Asset management giant PIMCO: Benefiting from increased expectations of a soft landing, U.S. stocks still have upside potential
Asset management giant PIMCO holds an optimistic view on Wall Street's prospects for 2025, believing that U.S. stocks still have room for upward movement, despite the high valuation of the S&P 500. PIMCO managers point out that the interest rate cut cycle will drive economic activity and stock returns, suggesting a focus on U.S. companies with low import dependence. Other experts are also optimistic about the financial sector and technology companies with localized production
According to the Zhitong Finance APP, as more top investment firms express optimism about Wall Street's prospects for 2025, the asset management giant PIMCO has also joined this trend.

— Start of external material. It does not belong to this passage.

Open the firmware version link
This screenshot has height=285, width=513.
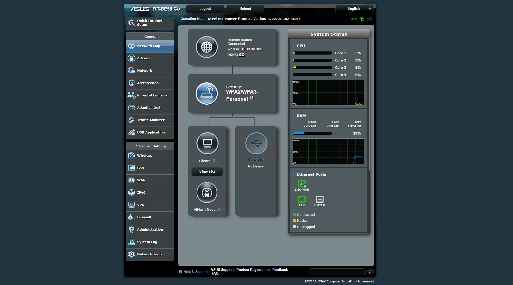pos(284,19)
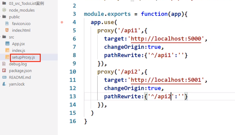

Despite some investors worrying that the S&P 500 index (currently trading at a price-to-earnings ratio of nearly 22 times the 2025 earnings forecast) is overvalued, PIMCO portfolio managers Erin Browne and Emmanuel Sharef believe that stocks still have upside potential, benefiting from increased expectations of a soft landing, while the bond market also remains attractive.
Browne and Sharef noted in a report released on Wednesday: "In a rate-cutting cycle, economic activity is the main driver of stock returns. If economic activity remains strong, rate cuts are expected to enhance stock valuations." They further added: "As major central banks lower interest rates, both the stock and bond markets will benefit, with high-quality core fixed-income assets particularly having good prospects."
The two PIMCO managers pointed out that while the tax cuts, fiscal stimulus, and deregulation promised by Trump during his campaign could drive economic growth, these positive factors may be partially offset by the new government's higher tariff policies. Therefore, they recommend that investors focus on U.S. companies with lower reliance on imports, as well as businesses that may benefit from deregulation and more favorable tax policies.
Other experts have also expressed optimism about these themes. Tom Hancock, a portfolio manager focused on stocks and quality at GMO, stated that the financial sector is expected to benefit from interest rate cuts and Trump's economic stimulus policies. He is particularly bullish on Wells Fargo (WFC.US) and U.S. Bancorp (USB.US).
Hancock also mentioned that although tech stocks may be hindered by Trump's trade war, there are still opportunities for tech companies like Texas Instruments (TXN.US) that benefit from localized production.
Shelby McFaddin, a senior investment research analyst at Motley Fool Asset Management, stated that Trump's focus on domestic manufacturing development is good news for the industrial sector. Her firm currently holds shares in concrete and asphalt giant CRH Cement (CRH.US), which is expected to benefit significantly from increased infrastructure investment. "Everyone agrees we need new roads and bridges."
McFaddin added that after the Republican victory, she is also looking at investment opportunities in engineering and consulting firm Jacobs Solutions.
In the bond market, the situation is somewhat more complex. Some experts point out that fiscal stimulus and tariffs could drive inflation higher, leading to an increase in long-term yields. Andrew Krei, co-chief investment officer at Crescent Grove Advisors, stated: "Yields have a tendency to rise, but we remain comfortable with extending duration." However, he also warned that large-scale fiscal stimulus could lead to volatility in the bond market, which may have a greater impact on government bonds Krei stated that he is optimistic about investment-grade and high-yield corporate bonds, believing that fiscal stimulus and a stronger economy will support the credit market.
Erik Aarts, a senior fixed income strategist at Touchstone Investments, predicts that if the economy remains resilient, inflation moderates, and fiscal and monetary policies are favorable, high-yield bonds could be the winners of 2025. He also added that high-quality municipal bonds are equally attractive.
Looking ahead to 2025, PIMCO advises investors to maintain a balanced allocation between stocks and bonds, focusing on high-certainty core trades. Brown and Sharif emphasized, "By maintaining a well-balanced portfolio, investors can achieve their goals while addressing potential surprises in the future."